▸ **TASK TO CARRY OUT**
Find the line containing "The width and" in the listing below; reproduce it and every line after, exactly. Skip pictures.

▸ **DATA EXTRACT**
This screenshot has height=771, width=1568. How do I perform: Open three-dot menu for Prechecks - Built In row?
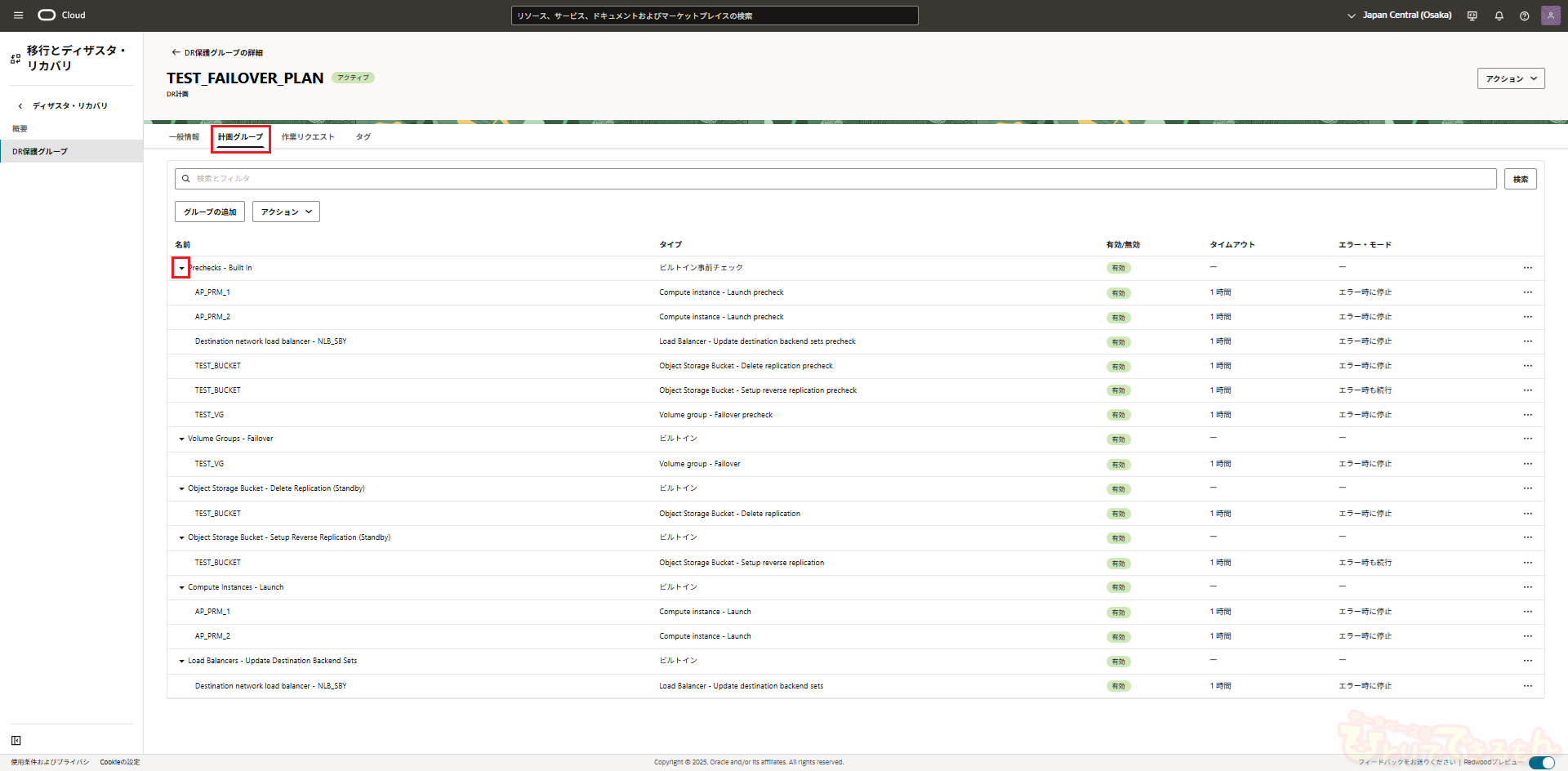(x=1527, y=268)
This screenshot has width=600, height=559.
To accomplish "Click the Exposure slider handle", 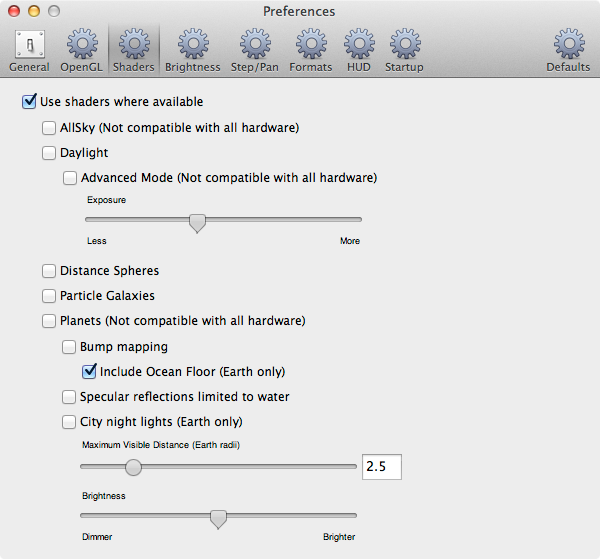I will point(198,222).
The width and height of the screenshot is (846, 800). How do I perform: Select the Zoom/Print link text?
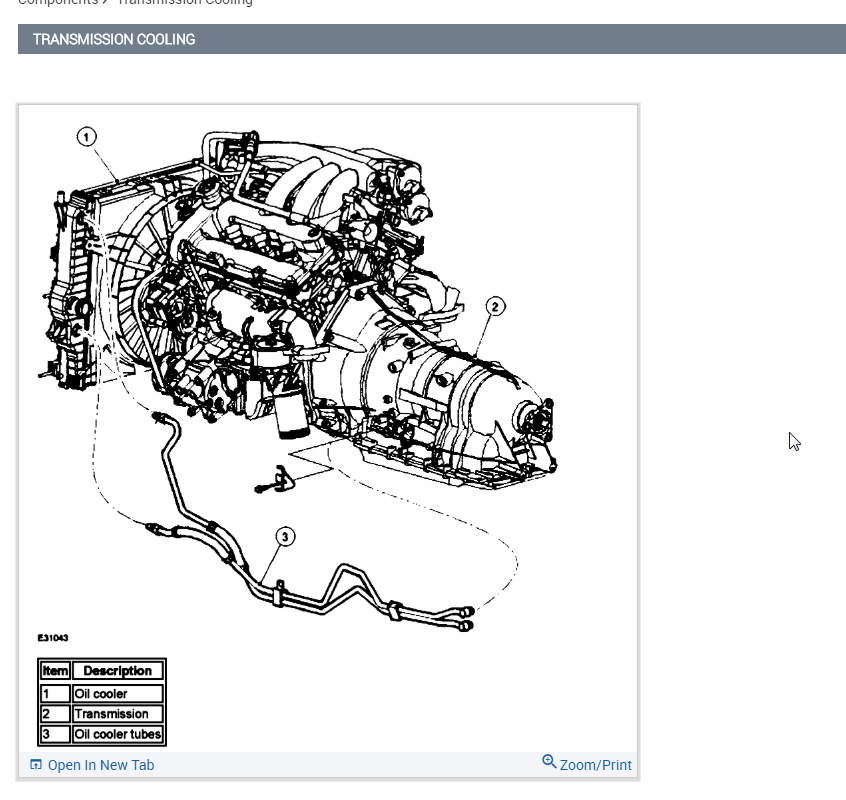(x=595, y=765)
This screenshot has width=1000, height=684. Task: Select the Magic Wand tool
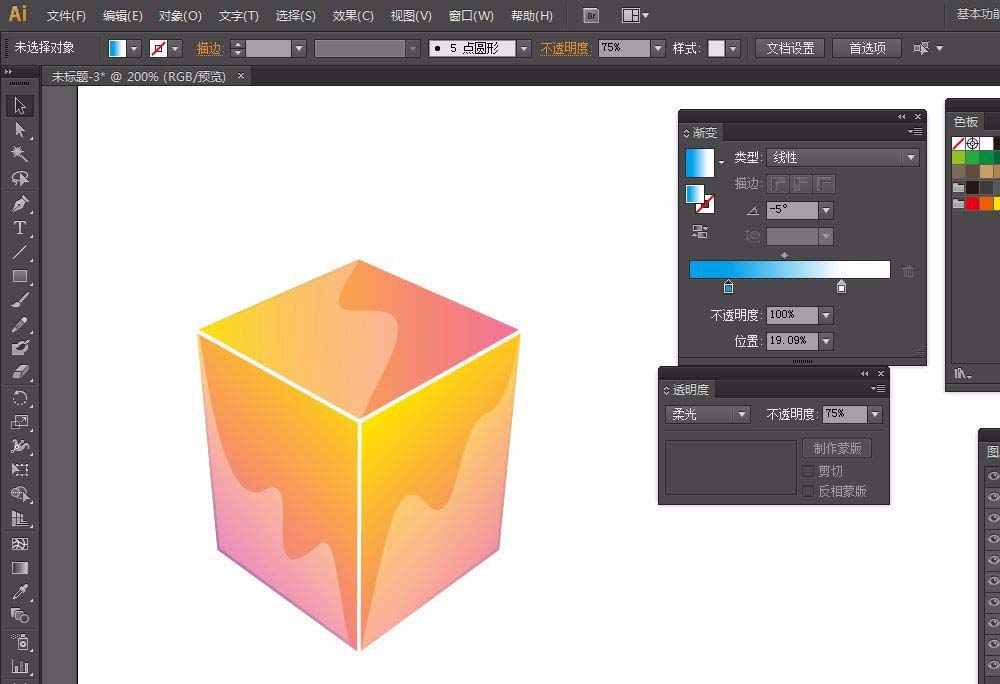click(x=19, y=154)
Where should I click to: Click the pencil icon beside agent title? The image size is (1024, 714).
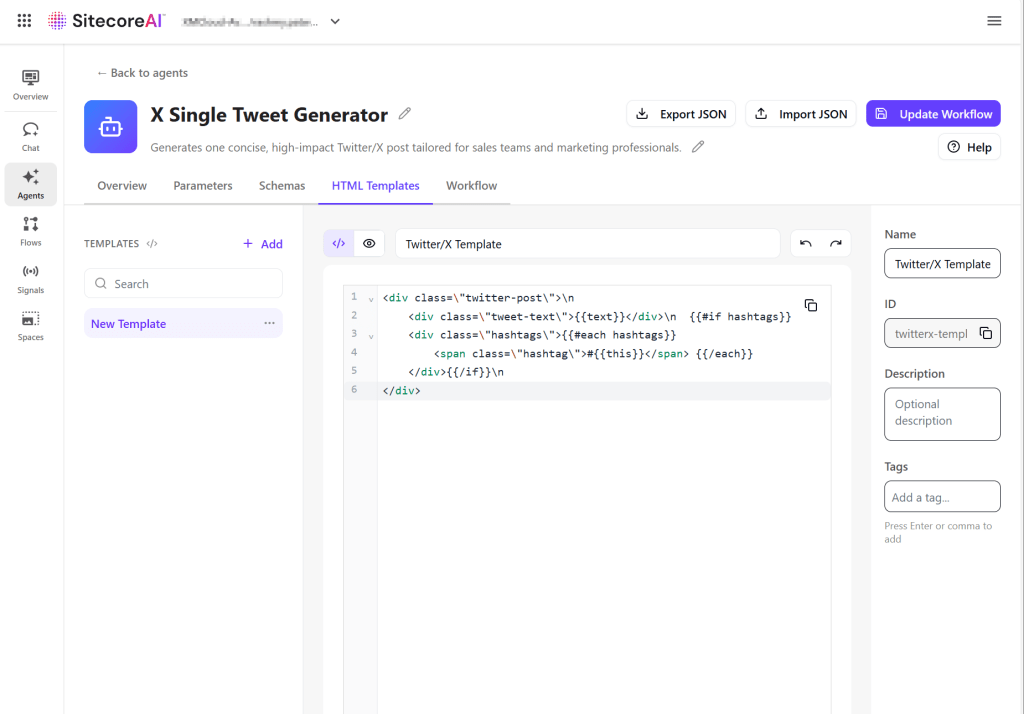coord(405,114)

▸ **WORKED SOLUTION**
The width and height of the screenshot is (846, 800). How do I perform: Select the Zoom/Print link text?
(x=595, y=765)
This screenshot has width=1000, height=684. Task: Select the Magic Wand tool
click(x=19, y=154)
Where should I click to: Click the pencil icon beside agent title? The image size is (1024, 714).
coord(405,114)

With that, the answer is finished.